▶ [Text excerpt]
A Financial Analyst, Victor Ndukauba, has raised concern over the looming food security and inflation in the country on account of the COVID-19 pandemic.
Mr Ndukauba, the Deputy Managing Director of Afrinvest West Africa Ltd., made this known in an interview with the News Agency of Nigeria in Lagos on Monday.
The expert said with the recent circumstances surrounding the outbreak of the COVID-19 pandemic, Nigerians should be wary of some level of food insecurity in the coming months.
“The truth is that we should be a bit concerned about food insecurity in the country in the nearest future.
“The way we should look at the situation is to examine what sort of impact COVID-19 will have on Nigerian food security.
“When you look at the inflation basket in Nigeria, more than half of it is actually food inflation. About 51 per cent of the inflation basket is attributed to food inflation.
“More than half of that 51 per cent is caused by imported foods. So at the end of the day, imported foods account for about 26 to 27 per cent of the national inflation basket.
“With the advent COVID-19, the entire global logistics industry is shut down; the airlines are not working; to stall the transmission of the virus,” the expert said.
Mr Ndukauba noted that the direct implications of the logistics industry shutdown was that a lot of the components of the food that people ate that was dependent on imports would be inflated in price or even scarce.

▶ [Complete the following]
**A.** Say whether each statement below agrees with the food security article. Answer yes or no, and quote the deciding words from the article. (i) Ndukauba is the Deputy Managing Director of Afrinvest West Africa Ltd. (ii) Imported foods make up more than half of the national inflation basket. (iii) The interview was given in Abuja.
**B.** Please extend the food security article with a few sentences that pick up after its final line.

▶ [Data for analysis]
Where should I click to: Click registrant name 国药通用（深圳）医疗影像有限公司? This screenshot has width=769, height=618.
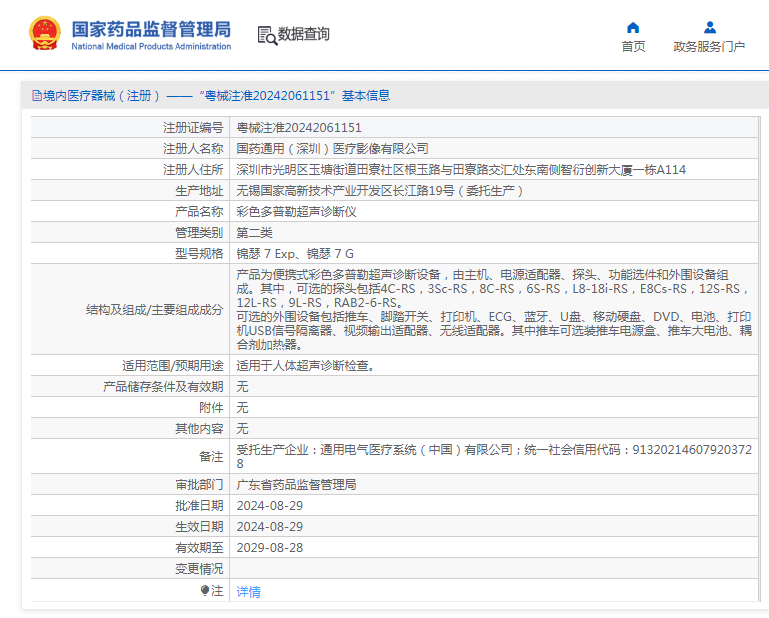pyautogui.click(x=332, y=149)
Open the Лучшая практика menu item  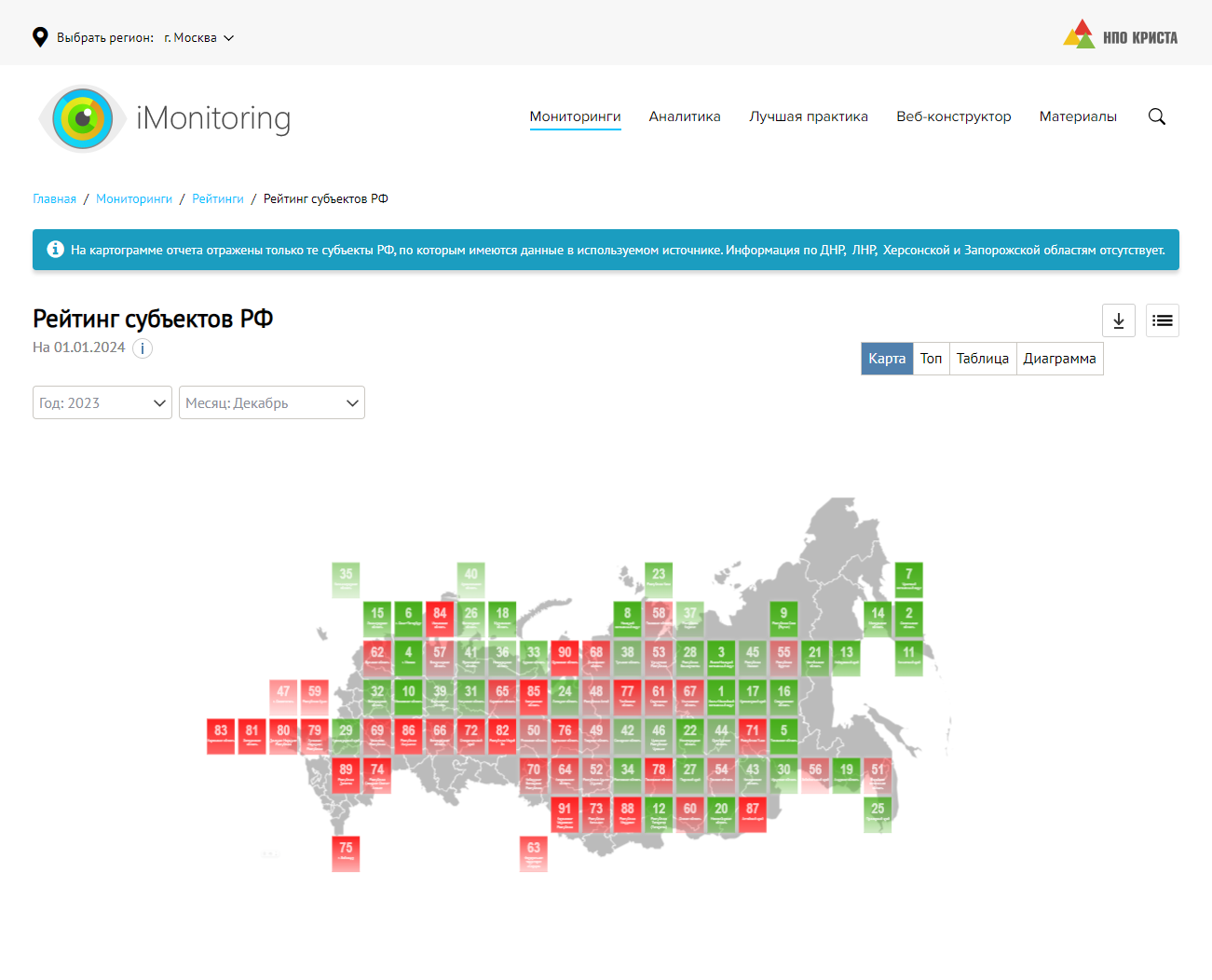click(808, 116)
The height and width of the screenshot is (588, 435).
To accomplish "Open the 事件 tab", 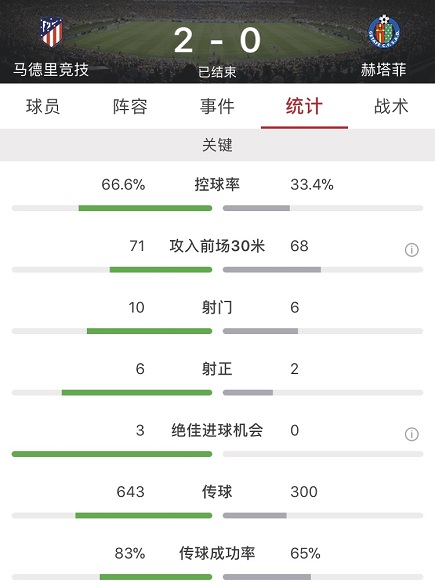I will coord(217,106).
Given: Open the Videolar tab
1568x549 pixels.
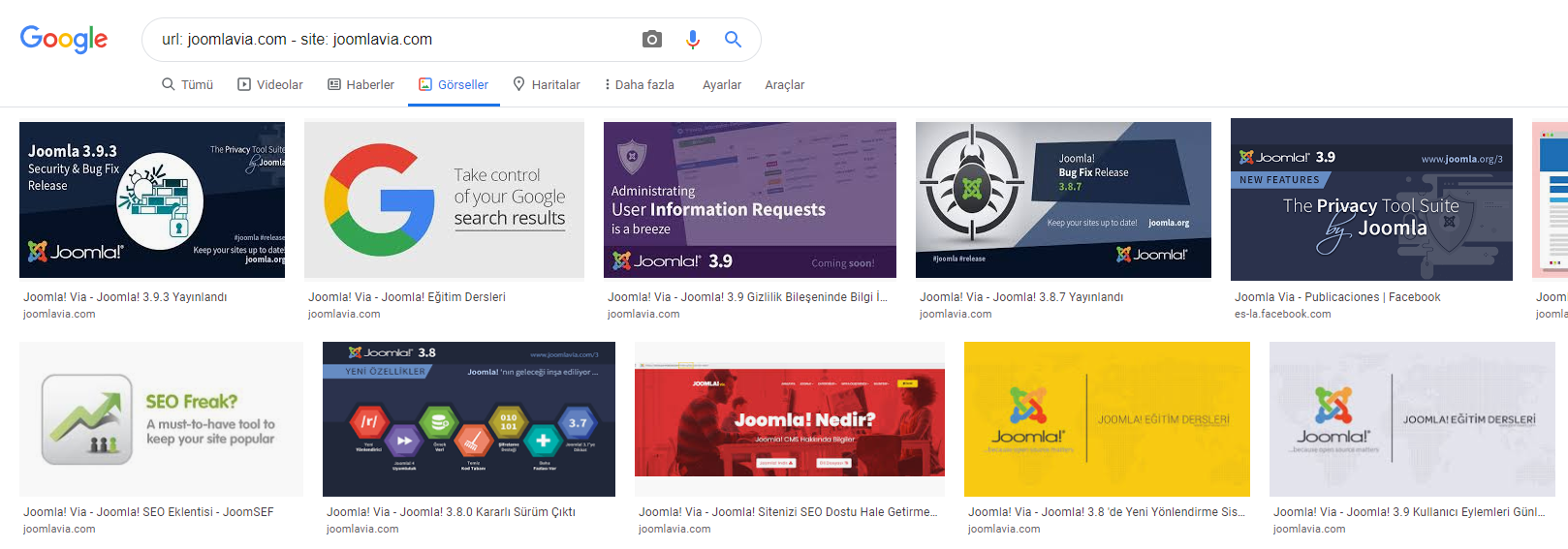Looking at the screenshot, I should click(270, 85).
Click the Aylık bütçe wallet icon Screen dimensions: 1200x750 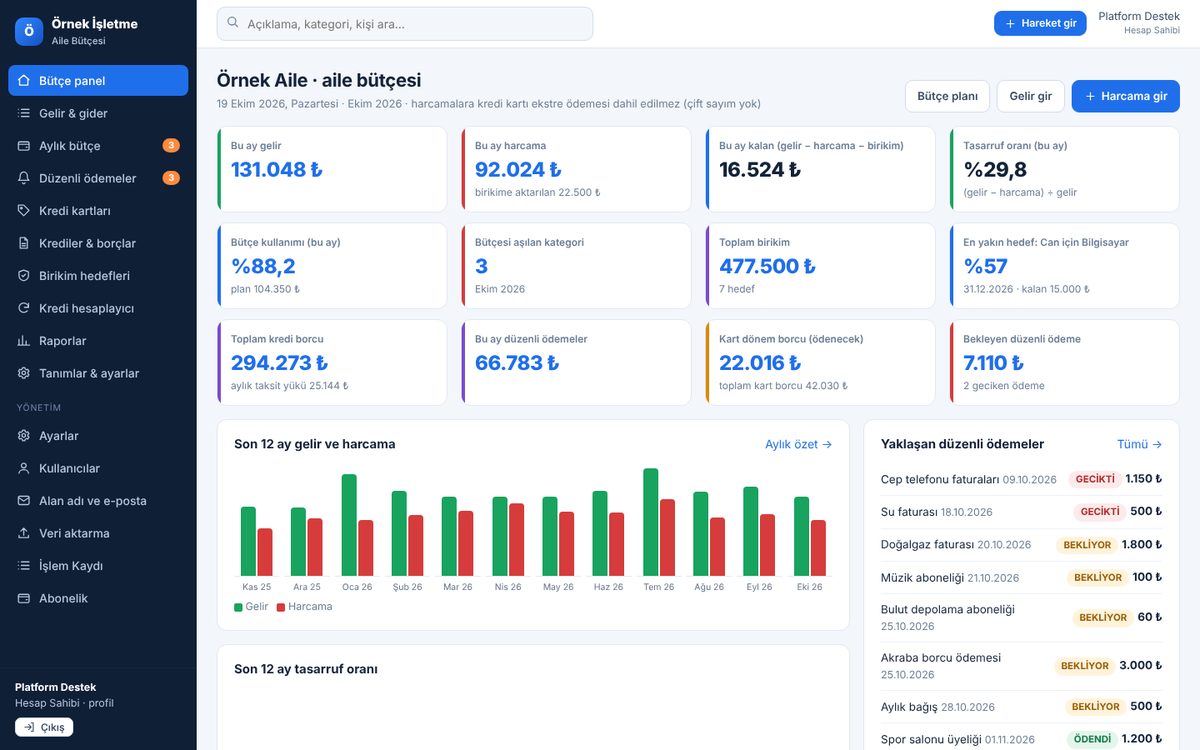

▶ [Exercise results]
**A.**
(i) Yes: "Mr Ndukauba, the Deputy Managing Director of Afrinvest West Africa Ltd."
(ii) No: "imported foods account for about 26 to 27 per cent of the national inflation basket."
(iii) No: "made this known in an interview with the News Agency of Nigeria in Lagos on Monday."

**B.**
“Imported components like flour which supports our bread, pasta/macaroni and also wheat which goes into a lot of beverage production in the country and we also import sugar.
“Sugar is required for a lot of food production here in Nigeria. A lot of the beverage industries need sugar; also sugar is used in the pharmaceutical industries, etc.
“Most sugar companies in the country have facilities by the seaports, where they import large volumes, process it and package it for sale,” Mr Ndukauba said.
“The markets are one end of the agricultural value chain, where the consumers come to purchase but the farmlands as it is today have been neglected.
“Prior to the COVID-19 pandemic, some local farmers have not been involved in farming activities owing to herdsmen attacks,’’ he said.
According to him, food inflation this year has been a little over the curve.
“Cost of food has been driving inflation up as the output of our farms have already began to decline,’’ the expert said.